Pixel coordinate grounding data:
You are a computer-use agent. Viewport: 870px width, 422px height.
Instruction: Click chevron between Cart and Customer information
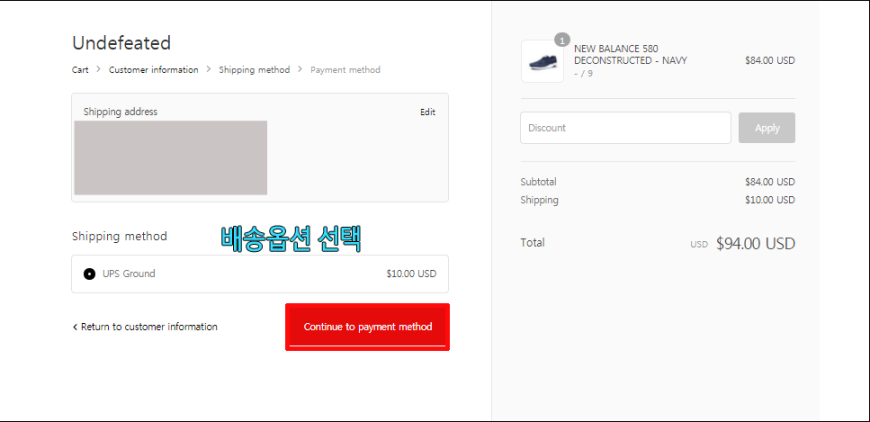tap(99, 70)
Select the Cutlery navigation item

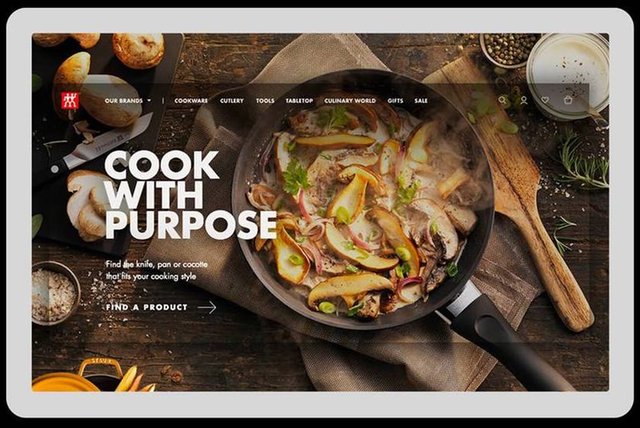pos(232,100)
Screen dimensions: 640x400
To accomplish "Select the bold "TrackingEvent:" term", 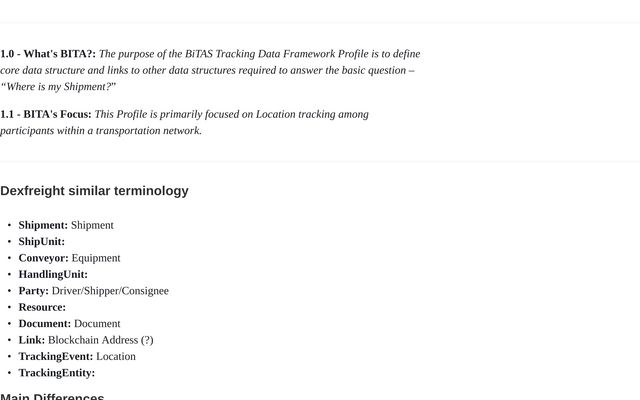I will pyautogui.click(x=56, y=357).
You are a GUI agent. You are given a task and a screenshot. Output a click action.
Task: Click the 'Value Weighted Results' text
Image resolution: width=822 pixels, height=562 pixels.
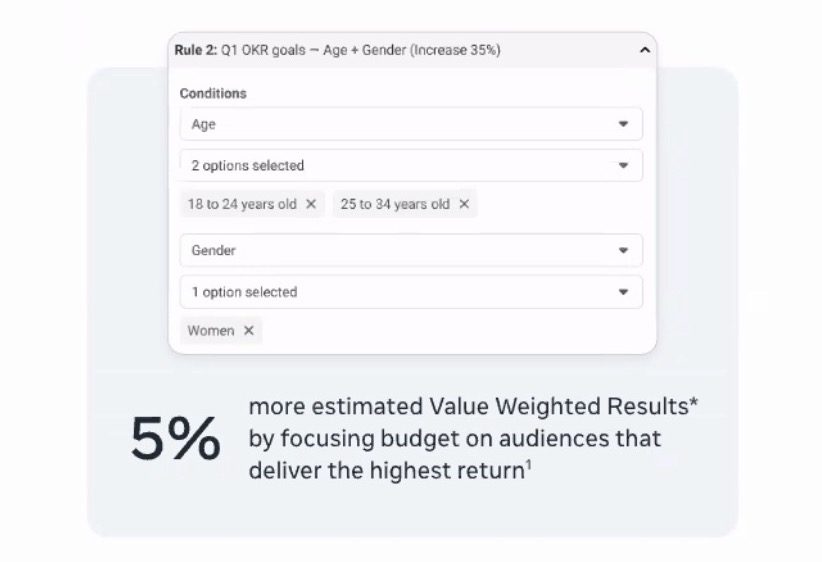click(x=559, y=406)
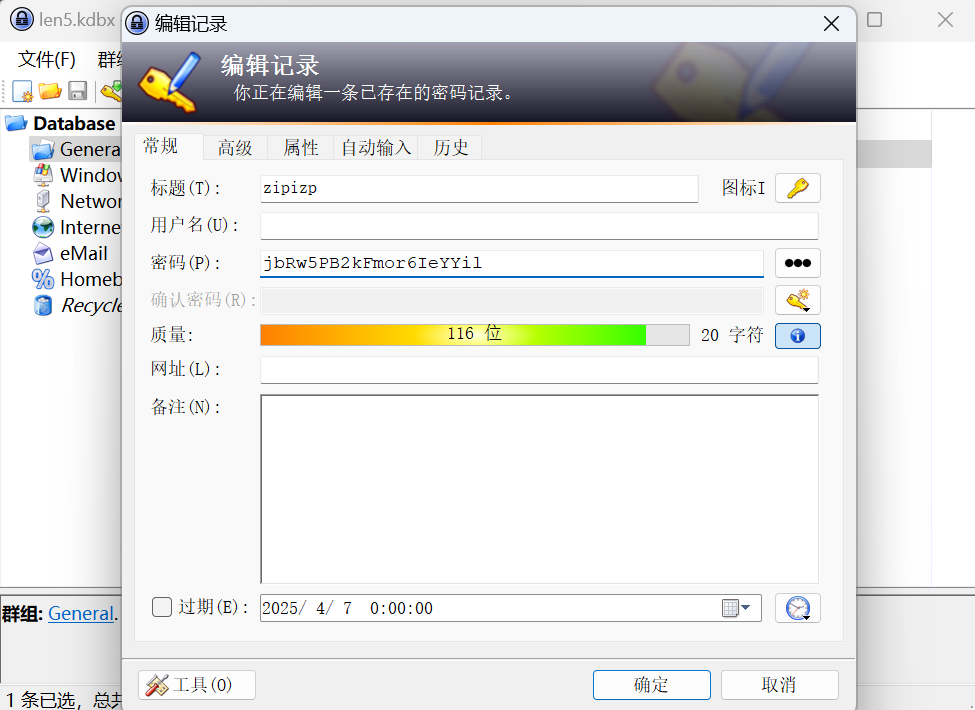Click the key icon picker button
Screen dimensions: 975x710
click(797, 188)
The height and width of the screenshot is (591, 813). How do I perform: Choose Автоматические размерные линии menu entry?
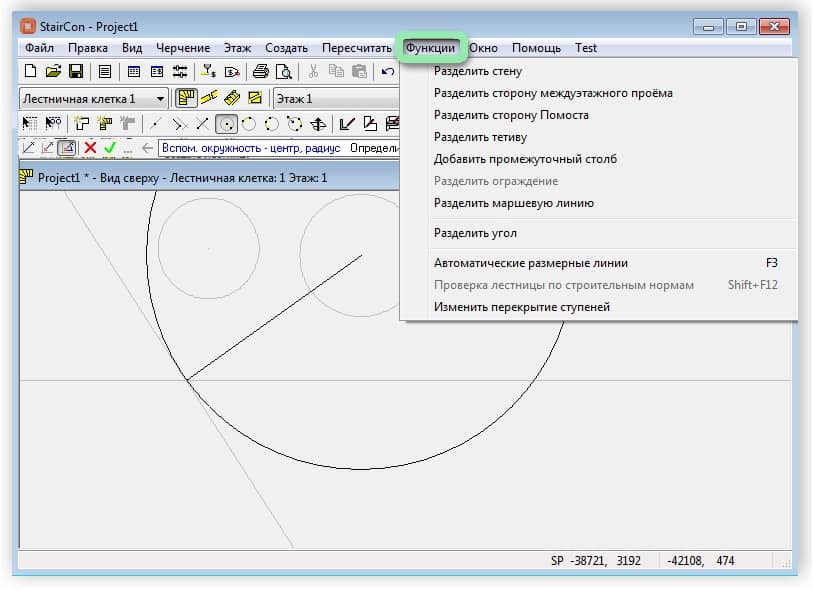tap(530, 263)
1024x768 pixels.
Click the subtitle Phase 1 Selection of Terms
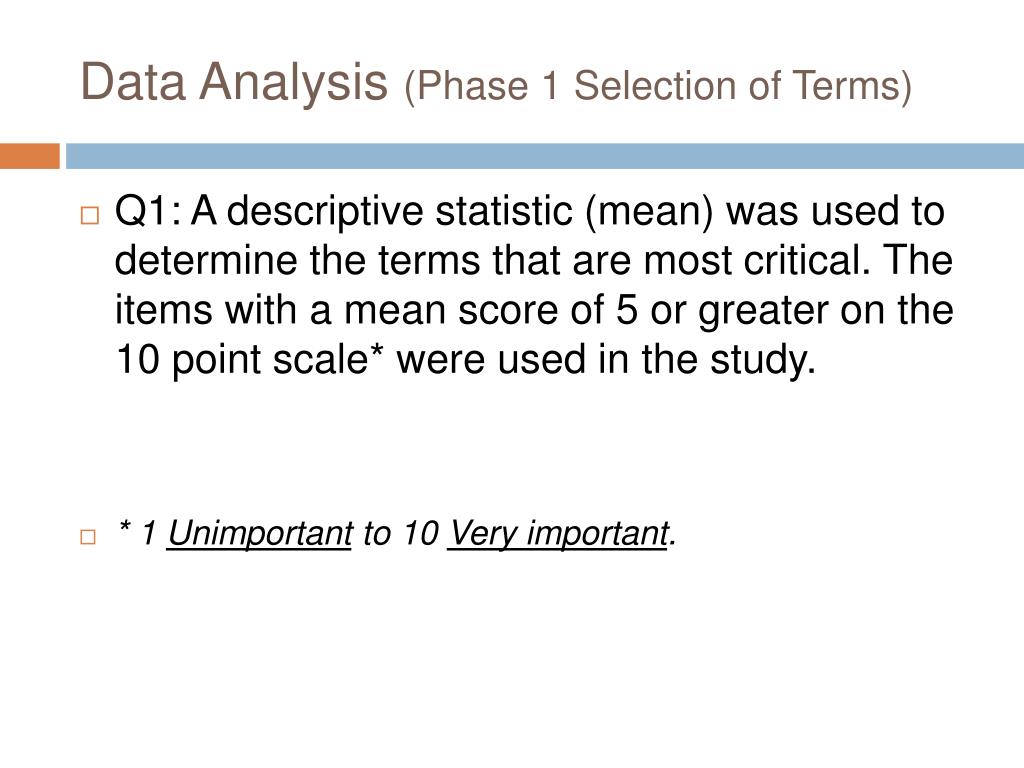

#### WORK TO BE COMPLETED:
Reproduce the lines from the one holding "The height and" through the end of the entries above exactly, keeping both ends and dropping every picture.

#### WRITTEN RESPONSE:
The height and width of the screenshot is (591, 813). How do I perform: Choose Автоматические размерные линии menu entry?
tap(530, 263)
1024x768 pixels.
Click the subtitle Phase 1 Selection of Terms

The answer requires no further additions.